エンタープライズサービスの大手であるOracle(オラクル)がTikTokの米国事業を買収する入札に勝ったという情報が入ってきた(Wall Street Journal記事)。いち早く入札に手を挙げていたMicrosoft(マイクロソフト)は負けたことになる。TechCrunchは、TikTok、オラクルの両社に取材しているが、まだコメントを得られていない。
Wall Street Journalの報道によれば、オラクルはまもなくと「TikTokの米国における信頼されるパートナー」となったことを発表するという。 またこの記事によれば、事情に通じた情報源が「おそらくストレートな買収にはならないだろうと述べた」という。
オラクルがTikTokの米国事業を買収したのが事実であれば、同社の将来が不確かだった期間も終わりを告げる。この契約は買収先が決まらない場合、トランプ政権が運営を禁止する期限とした9月20日よりもはるか以前に実現した。
9月13日、マイクロソフトは「TikTokの米国事業を買収する申し出は親会社のByteDanceによって拒絶された」と発表した。
マイクロソフトはこの声明で「我々の提案はTikTokのユーザーにとって最もメリットの大きいものだったはずだと確信している。米国の安全保障を守りつつ、セキュリティ、信頼性、フェイクニュース対策などについて抜本的な修正を行う予定だった」と述べている。
「このサービスが以上のような分野でどのように対処していくのか今後の成り行きに注目している」とマイクロソフトは述べている。
事実、セキュリティに関する懸念はTikTokをめぐる諸問題の中でも最も深刻なものだった。TikTokはインドで「国防と安全保障上の懸念」を理由として他の中国関係アプリ58種類とともに禁止されている。インドはTikTok最大の外国市場だった。マイクロソフトに加えて、Twittter、Google、Walmart(ウォルマート)など有力テクノロジー企業がTikTokの米国事業買収に手を挙げていた。しかしTechCrunchのRon Miller記者が指摘したとおり、 オラクルがTikTokの買収にこれほど熱心になるにはそれなりの理由があった。

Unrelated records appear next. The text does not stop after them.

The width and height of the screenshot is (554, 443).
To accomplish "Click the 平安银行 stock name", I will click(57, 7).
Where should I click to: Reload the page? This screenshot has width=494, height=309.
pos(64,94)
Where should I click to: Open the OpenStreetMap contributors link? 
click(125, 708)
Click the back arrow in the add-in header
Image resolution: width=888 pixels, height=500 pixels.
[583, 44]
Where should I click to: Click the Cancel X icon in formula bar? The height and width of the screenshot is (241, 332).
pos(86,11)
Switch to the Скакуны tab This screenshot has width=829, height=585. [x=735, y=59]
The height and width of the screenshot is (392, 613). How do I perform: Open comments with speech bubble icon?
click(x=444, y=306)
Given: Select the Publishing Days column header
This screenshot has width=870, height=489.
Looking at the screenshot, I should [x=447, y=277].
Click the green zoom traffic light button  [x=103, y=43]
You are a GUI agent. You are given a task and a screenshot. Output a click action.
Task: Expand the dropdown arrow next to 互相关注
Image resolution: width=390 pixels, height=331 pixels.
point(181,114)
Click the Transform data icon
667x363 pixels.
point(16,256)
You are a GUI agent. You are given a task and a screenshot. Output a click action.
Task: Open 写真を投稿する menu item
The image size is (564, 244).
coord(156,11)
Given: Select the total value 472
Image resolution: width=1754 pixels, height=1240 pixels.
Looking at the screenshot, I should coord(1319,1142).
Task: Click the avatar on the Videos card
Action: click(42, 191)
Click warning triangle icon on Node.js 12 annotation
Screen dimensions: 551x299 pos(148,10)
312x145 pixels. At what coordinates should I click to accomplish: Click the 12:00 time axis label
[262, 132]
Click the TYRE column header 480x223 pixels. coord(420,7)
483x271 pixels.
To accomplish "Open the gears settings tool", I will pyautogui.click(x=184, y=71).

巨大な市場シェアだ。テクノロジービジネスの分析を手掛ける Constellation ResearchのHolger Mueller(ホルガー・ミュラー)氏がTechCrunchに説明したところによれば、どんなかたちにせよTikTokを確実なユーザーとして確保できれば、オラクルはインフラサービスとして極めて大きな利益を得るのだと言う
「TikTokのシェアはインフラサービスにとって非常に魅力的なものだ。またバイラルの効果が大きいことも見逃せない 。 マイクロソフトがTikTokを買収した場合売上に与える影響は2%から5%だろうが、オラクルの場合は10%のアップになる可能性がある」という。
エンタープライズサービス大手のオラクルが若者に人気のショートビデオプラットフォーム、TikTokを買収するという一見突飛な動きも、実は合理的な理由があったわけだ。しかしドラマティックな展開という印象は変わらない。